TEXT PROVIDED:
This blog is produced by Brendan Buck, a qualified and experienced town planner. Contact Brendan - firstname.lastname@example.org or 087-2615871 - if you need planning advice.
Monday, 2 July 2012
Second bid to rezone business park fails
A second attempt to change the city development plan to facilitate a development at a business park in Cork City has been shot down.
City councillors have voted unanimously against a planner’s recommendation to grant planning for a veterinary clinic in Melbourne Business Park in Bishopstown.
A previous application to change the use of the park’s Block B to a ‘local retail centre’ is currently under appeal to An Bord Pleanála.
It follows city councillors’ decision last November to vote against a material contravention of the development plan to facilitate that development.
It is understood Tesco Express had been lined up as the intended anchor for the larger unit of the proposed retail centre.
The project was aimed at serving the large CIT student catchment in the area and its extensive purpose-built student accommodation.
Then last March, Melbourne Management Company applied again for permission to change the use of the park’s unit six from business, enterprise and light-industry to develop a veterinary clinic.

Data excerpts
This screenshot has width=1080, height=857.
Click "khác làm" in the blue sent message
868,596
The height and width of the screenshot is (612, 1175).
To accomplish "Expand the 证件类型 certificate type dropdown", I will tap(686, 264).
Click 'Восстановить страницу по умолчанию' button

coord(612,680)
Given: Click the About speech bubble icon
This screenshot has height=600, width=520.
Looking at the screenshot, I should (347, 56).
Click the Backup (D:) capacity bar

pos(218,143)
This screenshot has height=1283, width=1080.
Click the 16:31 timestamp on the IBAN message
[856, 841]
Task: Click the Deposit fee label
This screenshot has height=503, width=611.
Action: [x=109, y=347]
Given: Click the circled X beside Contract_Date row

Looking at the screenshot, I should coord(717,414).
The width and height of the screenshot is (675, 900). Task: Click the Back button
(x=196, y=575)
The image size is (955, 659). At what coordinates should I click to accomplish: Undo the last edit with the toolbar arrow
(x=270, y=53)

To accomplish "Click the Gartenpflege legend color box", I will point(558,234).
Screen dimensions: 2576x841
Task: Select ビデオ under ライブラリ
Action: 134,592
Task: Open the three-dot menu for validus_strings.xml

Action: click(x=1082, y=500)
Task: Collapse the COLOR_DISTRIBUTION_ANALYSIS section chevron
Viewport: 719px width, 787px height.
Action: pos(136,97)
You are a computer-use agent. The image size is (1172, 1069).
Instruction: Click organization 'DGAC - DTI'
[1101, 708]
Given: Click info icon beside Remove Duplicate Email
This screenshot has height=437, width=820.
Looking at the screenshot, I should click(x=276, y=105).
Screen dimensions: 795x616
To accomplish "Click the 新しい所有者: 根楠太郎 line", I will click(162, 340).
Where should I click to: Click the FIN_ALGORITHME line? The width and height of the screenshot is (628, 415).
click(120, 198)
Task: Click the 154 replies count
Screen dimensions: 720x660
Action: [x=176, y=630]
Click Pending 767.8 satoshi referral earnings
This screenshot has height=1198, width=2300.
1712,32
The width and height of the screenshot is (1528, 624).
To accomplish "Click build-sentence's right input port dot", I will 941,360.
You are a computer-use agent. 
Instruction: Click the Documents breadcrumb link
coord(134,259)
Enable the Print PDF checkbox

REQUIRED ACTIONS:
**1.** In the post about the Cork business park rezoning, which business was understood to be lined up as the intended anchor for the larger unit of the proposed retail center?
**2.** Decide whether each statement agrees with the post about the Cork business park rezoning, and quote the words that settle each one.
(a) City councillors were split in their vote on the veterinary clinic.
(b) The earlier application for a local retail center is under appeal to An Bord Pleanála.
(c) Melbourne Management Company applied for the veterinary clinic last November.
**3.** Carry on the post about the Cork business park rezoning from its last sentence.

LIST OF ANSWERS:
**1.** Tesco Express

**2.**
(a) No: "City councillors have voted unanimously against a planner’s recommendation"
(b) Yes: "is currently under appeal to An Bord Pleanála"
(c) No: "Then last March, Melbourne Management Company applied again"

**3.**
It would have contravened materially the business and technology zoning objectives of the site.
In a report to councillors, planners said despite the park’s zoning, they considered that the principle of the proposed development was in keeping with the provisions of the city development plan, which indicates the need for a new local centre for the area.
However, councillors disagreed and said the Bishopstown local area plan states that any local retail centre for the area should be developed elsewhere.
And they pointed out that another veterinary clinic is located in another business park just across the road.
The council’s planning committee considered the planner’s report and recommended to the full council that it be rejected.
Then last week, all councillors voted unanimously in favour of the committee’s recommendation — effectively shooting the project down.
The business park was built as light industrial units in the late 1980s.
In 2004, permission was granted for a change of use of the park’s Block A, from light industrial use to light industry business, enterprise and retail services centre.
A three-year temporary permission was granted recently for fitness, health related uses.
The planner’s report said the business park, which has 18 units, has a vacancy rate of 50% — over twice the average vacancy rates in other business parks with business and technology zoning in the city.